1.5 Das genehmigte Vorhaben verletzt nach summarischer Prüfung auch nicht aus sonstigen Gründen das nachbarschützende Gebot der Rücksichtnahme.
Eine Verletzung des Gebots der Rücksichtnahme hinsichtlich der Belichtung, Belüftung und Besonnung scheidet in aller Regel aus, wenn die gesetzlich vorgeschriebenen Abstandsflächen eingehalten werden (BayVGH, B.v. 03.6.2016 – 1 CS 16.747 – juris Rn. 7 m.w.N.; B.v. 15.2.2017 – 1 CS 16.2396 – juris Rn. 10). Dies ist nach den vorgelegten Planunterlagen voraussichtlich der Fall. Auch eine „erdrückende“ oder unzumutbar einengende Wirkung des Vorhabens ist von Antragstellerseite bislang nicht vorgetragen und anhand der Aktenlage nicht ersichtlich. Eine solche wäre erst anzunehmen, wenn eine bauliche Anlage wegen ihrer Ausmaße, ihrer Baumasse oder ihrer massiven Gestaltung ein benachbartes Grundstück unangemessen benachteiligt, indem es diesem förmlich „die Luft nimmt“, wenn für den Nachbarn das Gefühl des „Eingemauertseins“ entsteht, oder wenn die Größe des „erdrückenden“ Gebäudes aufgrund der Besonderheiten des Einzelfalls derart übermächtig ist, dass das „erdrückte“ Gebäude oder Grundstück nur noch oder überwiegend wie eine von einem „herrschenden Gebäude“ dominierte Fläche ohne eigene Charakteristik wahrgenommen wird. Hauptkriterien bei der Beurteilung einer erdrückenden oder abriegelnden Wirkung sind die Höhe des Bauvorhabens und seine Länge sowie die Distanz der baulichen Anlage in Relation zur Nachbarbebauung (vgl. BayVGH, B.v. 2.10.2018 – 2 ZB 16.2168 – juris Rn. 4 m.w.N.). Das Wohnhaus der Antragsteller hat nach den – insoweit unbestrittenen – Feststellungen der Beklagten die Kubatur E + I + D und erscheint nach den Luftbildaufnahmen des Bayern Atlas als durchaus stattliches Gebäude. Das geplante Doppelhaus weist ebenfalls die Kubatur E + I + D auf und hält sich mit einer Firsthöhe von 9,94 m im Rahmen des Üblichen. Schließlich beträgt der Abstand der westlichen Doppelhaushälfte allein zur gemeinsamen Grundstücksgrenze nach den Planunterlagen ganze 13,18 m. Bis zum Wohnhaus der Antragsteller kommen bei einer Messung mit dem Lineal noch ca. weitere 8 m hinzu, sodass sich insgesamt eine Entfernung von rund 21 m ergeben dürfte. In der Gesamtschau ist daher nicht anzunehmen, dass von dem Vorhaben eine erdrückende Wirkung ausgehen wird, wie dies etwa bei einem zwölfgeschossigen Hochhaus gegenüber einem 15 m entfernten zweigeschossigen Wohnhaus mit ausgebautem Dachgeschoss angenommen worden ist (vgl. BVerwG, U.v. 13.3.1981 – 4 C 1/78 – juris Rn. 38).

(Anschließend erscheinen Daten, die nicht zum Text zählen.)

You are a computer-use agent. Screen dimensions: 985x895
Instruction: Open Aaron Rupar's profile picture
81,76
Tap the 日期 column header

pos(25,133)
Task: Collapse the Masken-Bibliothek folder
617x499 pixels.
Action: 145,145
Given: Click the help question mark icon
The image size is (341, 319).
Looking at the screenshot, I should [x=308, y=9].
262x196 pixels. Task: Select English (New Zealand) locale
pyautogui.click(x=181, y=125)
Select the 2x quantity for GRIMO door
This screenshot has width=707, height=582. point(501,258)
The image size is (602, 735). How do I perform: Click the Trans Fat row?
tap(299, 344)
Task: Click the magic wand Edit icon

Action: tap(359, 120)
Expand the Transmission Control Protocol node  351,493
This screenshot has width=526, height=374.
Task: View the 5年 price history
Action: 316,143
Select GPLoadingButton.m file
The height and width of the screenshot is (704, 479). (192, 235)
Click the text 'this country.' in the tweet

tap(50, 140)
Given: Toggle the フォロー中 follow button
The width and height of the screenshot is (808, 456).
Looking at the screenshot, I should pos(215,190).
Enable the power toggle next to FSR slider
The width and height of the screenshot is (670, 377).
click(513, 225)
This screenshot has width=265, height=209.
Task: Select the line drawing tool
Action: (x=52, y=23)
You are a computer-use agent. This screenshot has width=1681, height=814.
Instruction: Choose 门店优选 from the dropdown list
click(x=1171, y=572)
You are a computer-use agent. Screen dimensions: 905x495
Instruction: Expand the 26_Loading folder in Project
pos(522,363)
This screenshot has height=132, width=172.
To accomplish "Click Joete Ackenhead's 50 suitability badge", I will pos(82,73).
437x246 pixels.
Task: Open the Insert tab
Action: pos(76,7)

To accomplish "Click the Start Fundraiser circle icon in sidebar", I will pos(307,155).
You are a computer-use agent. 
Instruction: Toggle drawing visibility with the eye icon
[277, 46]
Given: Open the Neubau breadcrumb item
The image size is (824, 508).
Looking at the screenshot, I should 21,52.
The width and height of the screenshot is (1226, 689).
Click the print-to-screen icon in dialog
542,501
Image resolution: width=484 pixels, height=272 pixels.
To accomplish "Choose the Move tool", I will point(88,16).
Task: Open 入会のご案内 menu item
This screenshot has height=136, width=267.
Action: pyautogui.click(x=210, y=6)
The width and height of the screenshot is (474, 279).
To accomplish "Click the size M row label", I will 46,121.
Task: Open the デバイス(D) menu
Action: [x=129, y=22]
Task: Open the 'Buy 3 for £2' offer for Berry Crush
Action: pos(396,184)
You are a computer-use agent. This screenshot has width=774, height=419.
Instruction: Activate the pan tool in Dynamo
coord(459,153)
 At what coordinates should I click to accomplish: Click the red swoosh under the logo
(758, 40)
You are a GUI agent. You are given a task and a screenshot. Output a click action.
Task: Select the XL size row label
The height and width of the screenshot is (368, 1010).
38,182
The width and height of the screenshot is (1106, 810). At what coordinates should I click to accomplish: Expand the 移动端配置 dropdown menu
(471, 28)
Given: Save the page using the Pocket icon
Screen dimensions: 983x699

1.6 Die Antragsteller haben schließlich keinen Anspruch darauf, dass das Nachbar grundstück wie ihr eigenes Grundstück genutzt oder bebaut wird (vgl. VG München, B.v. 11.11.2019 – M 11 SN 19.3570 – juris Rn. 31 m.w.N.) oder die Garagen/ Stellplätze in einer für sie schonenderen Art und Weise situiert werden. Das Gebot der Rücksichtnahme schließt nur eine Nutzung mit unzumutbaren Auswirkungen aus. Es zwingt den Bauherrn aber nicht, auf eine Nutzung, die diese Grenze nicht überschreitet, deswegen zu verzichten, weil auch eine andere, schonendere Nutzung in Betracht kommt (vgl. BayVGH, B.v. 18.10.2005 – 1 ZB 04.1597 – juris Rn. 23). Dies gilt auch für die von Antragstellerseite gerügte Anordnung der Stellplätze.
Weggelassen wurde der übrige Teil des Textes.